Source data

/---

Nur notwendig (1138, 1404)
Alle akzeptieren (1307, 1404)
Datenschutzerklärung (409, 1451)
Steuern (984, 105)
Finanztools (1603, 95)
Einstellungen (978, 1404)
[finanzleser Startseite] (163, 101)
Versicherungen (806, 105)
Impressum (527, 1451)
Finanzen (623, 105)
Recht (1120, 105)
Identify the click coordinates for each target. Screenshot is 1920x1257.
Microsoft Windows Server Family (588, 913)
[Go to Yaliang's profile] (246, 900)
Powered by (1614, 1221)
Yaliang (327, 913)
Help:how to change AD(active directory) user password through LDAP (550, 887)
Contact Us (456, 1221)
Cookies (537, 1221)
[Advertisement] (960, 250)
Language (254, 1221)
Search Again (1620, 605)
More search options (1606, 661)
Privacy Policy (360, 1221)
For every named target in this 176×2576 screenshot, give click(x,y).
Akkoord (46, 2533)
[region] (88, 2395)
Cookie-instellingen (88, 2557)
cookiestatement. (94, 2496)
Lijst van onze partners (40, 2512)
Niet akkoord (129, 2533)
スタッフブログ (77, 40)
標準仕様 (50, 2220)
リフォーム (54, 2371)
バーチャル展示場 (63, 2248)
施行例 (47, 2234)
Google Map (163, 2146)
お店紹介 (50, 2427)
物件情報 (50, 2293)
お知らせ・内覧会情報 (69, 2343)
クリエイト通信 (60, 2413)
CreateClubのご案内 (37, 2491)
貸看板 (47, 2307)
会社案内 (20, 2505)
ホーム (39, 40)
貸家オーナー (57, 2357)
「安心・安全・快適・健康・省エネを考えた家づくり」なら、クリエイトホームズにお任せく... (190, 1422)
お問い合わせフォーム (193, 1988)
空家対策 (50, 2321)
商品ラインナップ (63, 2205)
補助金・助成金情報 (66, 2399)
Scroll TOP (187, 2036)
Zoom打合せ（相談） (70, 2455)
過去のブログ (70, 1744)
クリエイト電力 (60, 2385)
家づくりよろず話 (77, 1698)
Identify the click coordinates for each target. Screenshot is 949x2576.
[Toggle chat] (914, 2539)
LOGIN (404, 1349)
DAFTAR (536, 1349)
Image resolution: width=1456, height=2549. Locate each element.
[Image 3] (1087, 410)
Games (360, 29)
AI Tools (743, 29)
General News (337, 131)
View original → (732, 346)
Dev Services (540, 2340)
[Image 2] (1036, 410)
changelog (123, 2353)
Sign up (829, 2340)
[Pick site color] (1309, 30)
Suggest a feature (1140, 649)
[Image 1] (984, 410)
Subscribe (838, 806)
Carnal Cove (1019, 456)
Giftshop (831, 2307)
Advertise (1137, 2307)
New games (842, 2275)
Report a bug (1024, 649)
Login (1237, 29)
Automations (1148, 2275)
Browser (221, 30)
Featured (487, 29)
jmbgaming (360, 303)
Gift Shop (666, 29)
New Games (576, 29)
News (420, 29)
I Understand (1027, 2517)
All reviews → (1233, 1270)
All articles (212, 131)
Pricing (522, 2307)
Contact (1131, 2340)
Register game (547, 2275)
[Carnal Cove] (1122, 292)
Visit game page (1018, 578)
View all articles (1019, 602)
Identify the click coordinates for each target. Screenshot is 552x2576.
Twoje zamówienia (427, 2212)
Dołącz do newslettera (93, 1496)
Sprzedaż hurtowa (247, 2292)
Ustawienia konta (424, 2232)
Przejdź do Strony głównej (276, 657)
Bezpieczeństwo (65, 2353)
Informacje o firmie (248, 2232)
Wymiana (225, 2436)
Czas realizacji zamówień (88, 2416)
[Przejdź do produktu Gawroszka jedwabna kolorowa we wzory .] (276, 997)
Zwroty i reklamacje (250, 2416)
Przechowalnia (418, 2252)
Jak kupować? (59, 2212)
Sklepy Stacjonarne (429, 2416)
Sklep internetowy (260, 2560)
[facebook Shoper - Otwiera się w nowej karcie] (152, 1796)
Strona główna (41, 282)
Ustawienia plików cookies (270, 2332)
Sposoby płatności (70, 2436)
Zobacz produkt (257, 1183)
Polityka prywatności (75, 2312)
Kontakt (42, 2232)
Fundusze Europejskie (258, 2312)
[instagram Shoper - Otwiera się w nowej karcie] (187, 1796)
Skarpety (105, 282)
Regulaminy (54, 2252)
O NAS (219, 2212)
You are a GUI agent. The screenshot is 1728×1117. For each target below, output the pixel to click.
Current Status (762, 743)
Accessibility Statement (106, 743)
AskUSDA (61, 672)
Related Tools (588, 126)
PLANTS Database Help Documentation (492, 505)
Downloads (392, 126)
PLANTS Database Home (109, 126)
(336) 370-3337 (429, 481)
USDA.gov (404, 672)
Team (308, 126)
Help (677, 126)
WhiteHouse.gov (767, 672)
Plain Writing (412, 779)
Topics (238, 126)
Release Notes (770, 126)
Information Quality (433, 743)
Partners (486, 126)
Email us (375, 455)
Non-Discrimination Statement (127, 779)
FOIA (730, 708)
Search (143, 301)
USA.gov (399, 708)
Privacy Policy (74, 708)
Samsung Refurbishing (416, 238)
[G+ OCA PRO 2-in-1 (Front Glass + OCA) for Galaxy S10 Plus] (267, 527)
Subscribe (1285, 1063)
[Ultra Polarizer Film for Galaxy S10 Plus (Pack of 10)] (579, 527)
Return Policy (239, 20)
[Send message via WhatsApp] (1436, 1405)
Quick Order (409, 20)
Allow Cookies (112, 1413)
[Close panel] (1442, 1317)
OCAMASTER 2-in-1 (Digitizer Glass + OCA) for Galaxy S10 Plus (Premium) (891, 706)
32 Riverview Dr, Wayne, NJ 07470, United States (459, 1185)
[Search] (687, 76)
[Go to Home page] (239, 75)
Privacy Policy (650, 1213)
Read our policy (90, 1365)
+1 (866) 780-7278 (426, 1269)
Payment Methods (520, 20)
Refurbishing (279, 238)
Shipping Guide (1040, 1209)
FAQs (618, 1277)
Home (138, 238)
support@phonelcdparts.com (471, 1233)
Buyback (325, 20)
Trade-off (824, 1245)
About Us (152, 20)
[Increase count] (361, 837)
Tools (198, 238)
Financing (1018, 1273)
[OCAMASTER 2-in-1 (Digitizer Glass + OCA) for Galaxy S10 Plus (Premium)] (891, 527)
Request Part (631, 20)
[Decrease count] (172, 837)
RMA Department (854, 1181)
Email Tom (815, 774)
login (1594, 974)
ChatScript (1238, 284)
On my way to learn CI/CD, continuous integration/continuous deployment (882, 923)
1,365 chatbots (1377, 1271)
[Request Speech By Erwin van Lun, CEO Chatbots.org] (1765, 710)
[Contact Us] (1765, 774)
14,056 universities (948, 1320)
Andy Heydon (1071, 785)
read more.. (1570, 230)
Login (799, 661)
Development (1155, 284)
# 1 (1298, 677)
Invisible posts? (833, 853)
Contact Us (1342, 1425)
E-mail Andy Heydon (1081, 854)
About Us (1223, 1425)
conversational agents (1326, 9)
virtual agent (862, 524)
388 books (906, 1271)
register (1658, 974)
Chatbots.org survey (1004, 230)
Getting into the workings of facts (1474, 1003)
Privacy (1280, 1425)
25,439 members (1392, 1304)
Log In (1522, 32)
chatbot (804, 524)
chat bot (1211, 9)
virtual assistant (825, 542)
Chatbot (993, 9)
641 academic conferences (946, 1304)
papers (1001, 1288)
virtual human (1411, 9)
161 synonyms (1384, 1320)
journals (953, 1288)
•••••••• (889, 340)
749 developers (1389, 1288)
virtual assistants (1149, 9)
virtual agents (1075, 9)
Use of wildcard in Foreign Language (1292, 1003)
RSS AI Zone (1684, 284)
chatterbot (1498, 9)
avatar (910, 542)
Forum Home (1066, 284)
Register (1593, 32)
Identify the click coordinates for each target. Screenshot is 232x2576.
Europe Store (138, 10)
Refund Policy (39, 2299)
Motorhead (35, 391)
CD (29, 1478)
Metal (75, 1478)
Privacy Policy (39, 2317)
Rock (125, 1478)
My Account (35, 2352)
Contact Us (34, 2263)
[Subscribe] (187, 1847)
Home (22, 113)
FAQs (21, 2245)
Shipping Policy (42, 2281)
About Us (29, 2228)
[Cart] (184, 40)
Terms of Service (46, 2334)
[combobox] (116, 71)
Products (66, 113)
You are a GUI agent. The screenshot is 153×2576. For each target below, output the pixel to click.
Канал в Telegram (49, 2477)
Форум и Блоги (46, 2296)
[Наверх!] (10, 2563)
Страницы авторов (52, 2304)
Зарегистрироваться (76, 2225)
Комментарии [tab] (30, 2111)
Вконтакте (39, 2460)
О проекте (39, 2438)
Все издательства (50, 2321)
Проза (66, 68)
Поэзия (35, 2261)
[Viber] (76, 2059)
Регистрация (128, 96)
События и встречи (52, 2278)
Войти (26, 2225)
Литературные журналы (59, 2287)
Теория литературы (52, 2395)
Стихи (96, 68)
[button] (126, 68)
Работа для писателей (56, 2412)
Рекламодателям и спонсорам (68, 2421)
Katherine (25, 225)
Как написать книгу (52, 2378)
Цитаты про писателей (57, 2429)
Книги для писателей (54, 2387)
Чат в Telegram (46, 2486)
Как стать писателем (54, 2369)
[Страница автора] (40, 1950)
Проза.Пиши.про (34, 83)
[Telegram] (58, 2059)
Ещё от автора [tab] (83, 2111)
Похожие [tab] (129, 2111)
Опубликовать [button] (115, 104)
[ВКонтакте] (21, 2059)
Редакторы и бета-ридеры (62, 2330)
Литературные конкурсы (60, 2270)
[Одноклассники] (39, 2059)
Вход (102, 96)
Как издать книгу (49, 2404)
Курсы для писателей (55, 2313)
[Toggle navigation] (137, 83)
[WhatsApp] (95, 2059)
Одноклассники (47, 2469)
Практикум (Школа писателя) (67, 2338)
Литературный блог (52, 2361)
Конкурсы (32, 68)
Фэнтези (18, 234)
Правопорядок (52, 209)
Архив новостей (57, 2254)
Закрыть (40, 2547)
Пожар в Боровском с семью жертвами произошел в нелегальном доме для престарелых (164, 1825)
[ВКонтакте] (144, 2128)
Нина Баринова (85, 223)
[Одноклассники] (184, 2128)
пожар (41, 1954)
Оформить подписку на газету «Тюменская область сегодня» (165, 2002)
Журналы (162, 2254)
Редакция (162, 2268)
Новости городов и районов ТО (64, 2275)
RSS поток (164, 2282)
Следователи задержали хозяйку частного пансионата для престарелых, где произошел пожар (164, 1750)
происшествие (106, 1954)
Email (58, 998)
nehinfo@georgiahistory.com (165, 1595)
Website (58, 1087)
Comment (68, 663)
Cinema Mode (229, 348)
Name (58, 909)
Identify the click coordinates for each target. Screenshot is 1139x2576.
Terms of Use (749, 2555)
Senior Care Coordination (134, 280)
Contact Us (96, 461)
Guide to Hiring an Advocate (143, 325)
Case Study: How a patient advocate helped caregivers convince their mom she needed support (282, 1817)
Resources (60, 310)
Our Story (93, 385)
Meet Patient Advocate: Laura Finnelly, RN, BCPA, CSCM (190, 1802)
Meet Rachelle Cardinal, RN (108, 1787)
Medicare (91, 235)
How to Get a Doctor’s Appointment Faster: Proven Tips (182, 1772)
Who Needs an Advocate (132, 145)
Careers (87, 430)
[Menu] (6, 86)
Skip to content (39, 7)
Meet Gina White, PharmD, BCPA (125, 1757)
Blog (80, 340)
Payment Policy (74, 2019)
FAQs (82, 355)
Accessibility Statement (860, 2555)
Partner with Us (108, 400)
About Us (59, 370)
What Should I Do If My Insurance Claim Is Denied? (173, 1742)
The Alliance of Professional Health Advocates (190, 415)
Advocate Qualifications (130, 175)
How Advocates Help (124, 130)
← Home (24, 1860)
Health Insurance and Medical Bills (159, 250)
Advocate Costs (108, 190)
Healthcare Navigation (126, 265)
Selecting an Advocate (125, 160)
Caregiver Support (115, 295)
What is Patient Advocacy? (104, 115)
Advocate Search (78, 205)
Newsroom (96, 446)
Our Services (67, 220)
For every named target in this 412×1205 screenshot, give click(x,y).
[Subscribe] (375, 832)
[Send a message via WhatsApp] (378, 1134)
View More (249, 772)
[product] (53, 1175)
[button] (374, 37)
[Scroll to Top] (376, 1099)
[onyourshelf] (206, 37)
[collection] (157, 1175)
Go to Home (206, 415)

\---

(Task to complete) When you reach the line holding "Image resolution: width=1456, height=2549." in the records above, begin reproducing exactly, stop after the line holding "Sklep internetowy (260, 2560)", and output nothing else.

(Response box)
Image resolution: width=1456, height=2549. Locate each element.
[Image 3] (1087, 410)
Games (360, 29)
AI Tools (743, 29)
General News (337, 131)
View original → (732, 346)
Dev Services (540, 2340)
[Image 2] (1036, 410)
changelog (123, 2353)
Sign up (829, 2340)
[Pick site color] (1309, 30)
Suggest a feature (1140, 649)
[Image 1] (984, 410)
Subscribe (838, 806)
Carnal Cove (1019, 456)
Giftshop (831, 2307)
Advertise (1137, 2307)
New games (842, 2275)
Report a bug (1024, 649)
Login (1237, 29)
Automations (1148, 2275)
Browser (221, 30)
Featured (487, 29)
jmbgaming (360, 303)
Gift Shop (666, 29)
New Games (576, 29)
News (420, 29)
I Understand (1027, 2517)
All reviews → (1233, 1270)
All articles (212, 131)
Pricing (522, 2307)
Contact (1131, 2340)
Register game (547, 2275)
[Carnal Cove] (1122, 292)
Visit game page (1018, 578)
View all articles (1019, 602)
Identify the click coordinates for each target. Screenshot is 552x2576.
Twoje zamówienia (427, 2212)
Dołącz do newslettera (93, 1496)
Sprzedaż hurtowa (247, 2292)
Ustawienia konta (424, 2232)
Przejdź do Strony głównej (276, 657)
Bezpieczeństwo (65, 2353)
Informacje o firmie (248, 2232)
Wymiana (225, 2436)
Czas realizacji zamówień (88, 2416)
[Przejdź do produktu Gawroszka jedwabna kolorowa we wzory .] (276, 997)
Zwroty i reklamacje (250, 2416)
Przechowalnia (418, 2252)
Jak kupować? (59, 2212)
Sklepy Stacjonarne (429, 2416)
Sklep internetowy (260, 2560)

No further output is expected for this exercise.